林语也笑了:“今年确实有点忙,但我有点想家,所以回来看看。”

  老妇人向林语身后看去:“这次也是和朋友来的吗?”

  乔木心也很自然地上前去和老妇人打招呼:“哈喽院长,又是我!”说罢还和院长介绍:“这次还有人一起来帮忙,我朋友褚……”

  乔木心转身,褚唯正扶着车边缘狂吐不止。

  乔木心:“……他好像有点晕车,哈哈。”

  一旁两个孩子正缠着林语,一个劲儿地问他们带来了什么东西,乔木心打开后备箱,指挥两个孩子把装蛋糕的箱子搬进屋子里。

  过了一会,褚唯的晕车感没那么强烈,蛋糕也搬完了。几个人一同去教学楼。

  这座孤儿院是一所废弃学校改建的。最早是一家自负盈亏的民营孤儿院,后来随着时代发展划给了z市政府,进行了改制,林语和陆寻风也是那个时候来到这里。

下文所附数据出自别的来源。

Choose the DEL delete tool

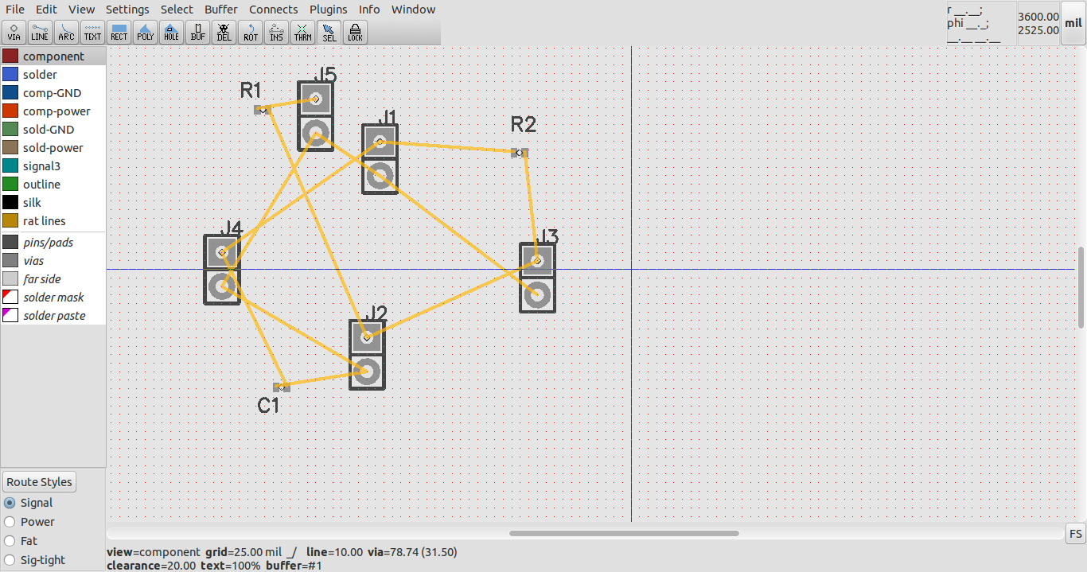click(x=224, y=32)
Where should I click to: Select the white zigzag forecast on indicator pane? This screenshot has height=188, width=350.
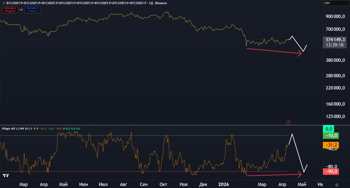pos(298,153)
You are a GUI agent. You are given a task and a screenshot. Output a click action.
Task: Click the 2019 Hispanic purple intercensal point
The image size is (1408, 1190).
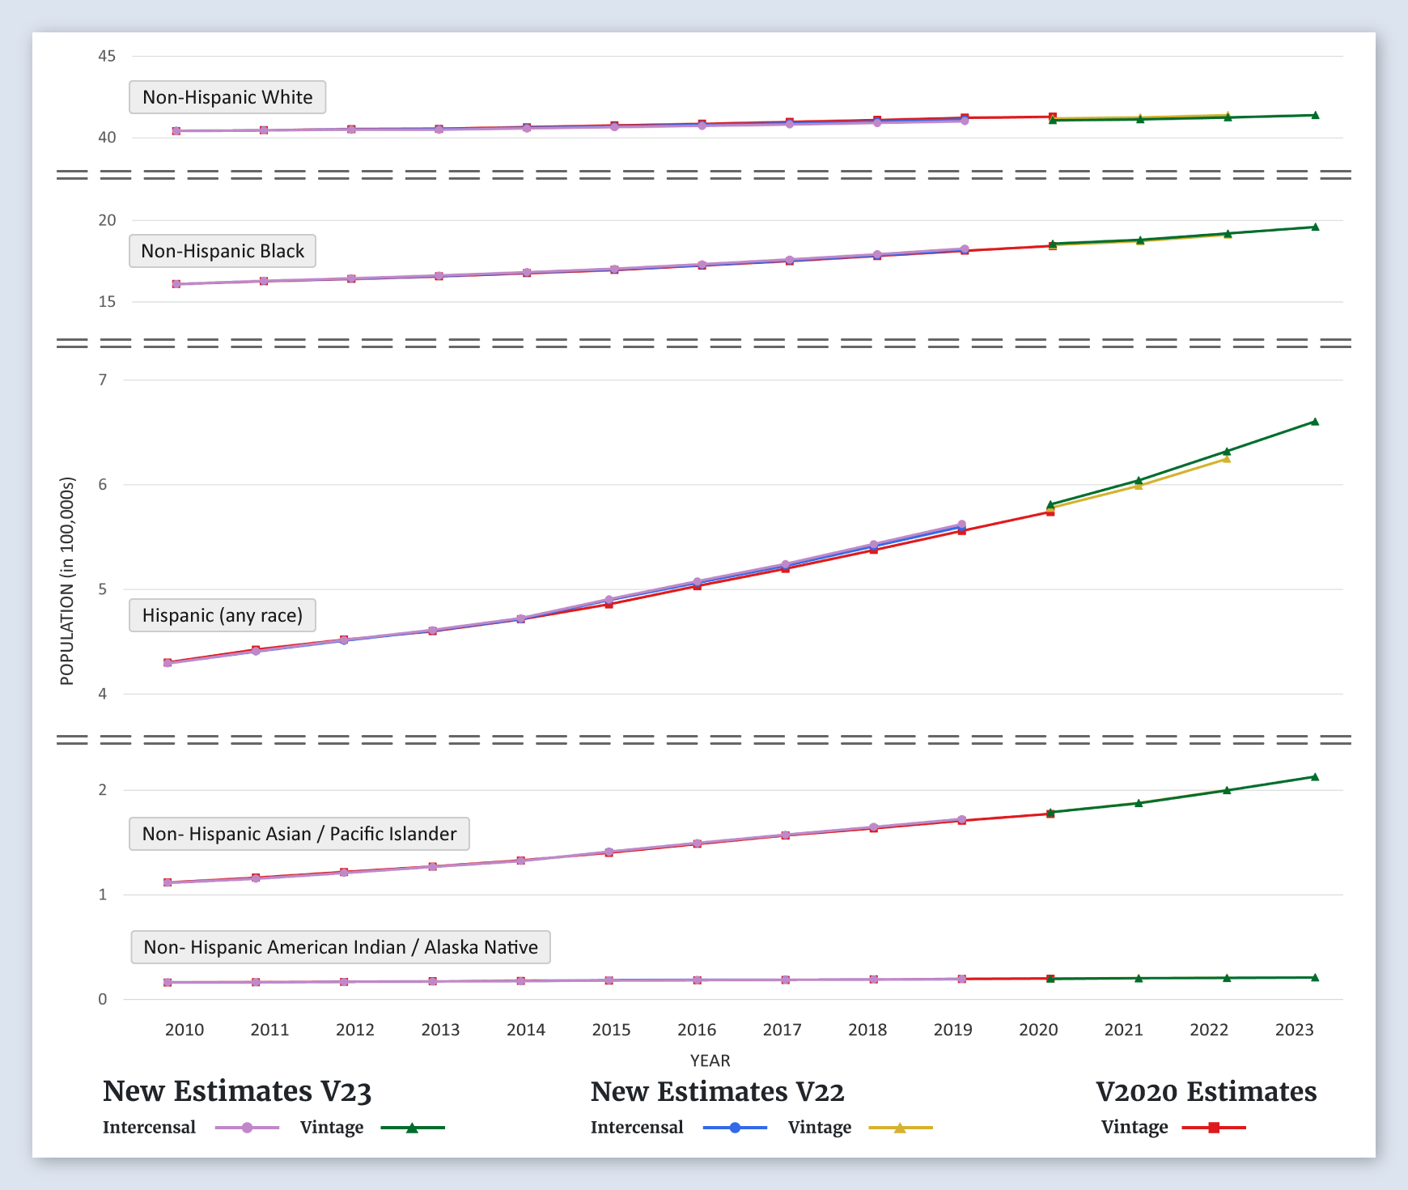962,525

  除了拨款,政府还划了一栋因为生源不足废弃的学校给他们。褚唯四处打量这里,公共设施很简陋,操场边缘的墙壁年久失修,露出了裂缝,但看起来十分温馨,缝隙周围还有很多褪色的彩绘。走廊也看着十分破旧,但格外整洁。路上会遇到正在玩游戏,或者老师领着的小朋友,大家也会乖巧礼貌地和褚唯一行人打招呼。

  林语和陆寻风走在前面和园长聊天,几个人看起来十分热络,院长甚至能和陆寻风用手语交流。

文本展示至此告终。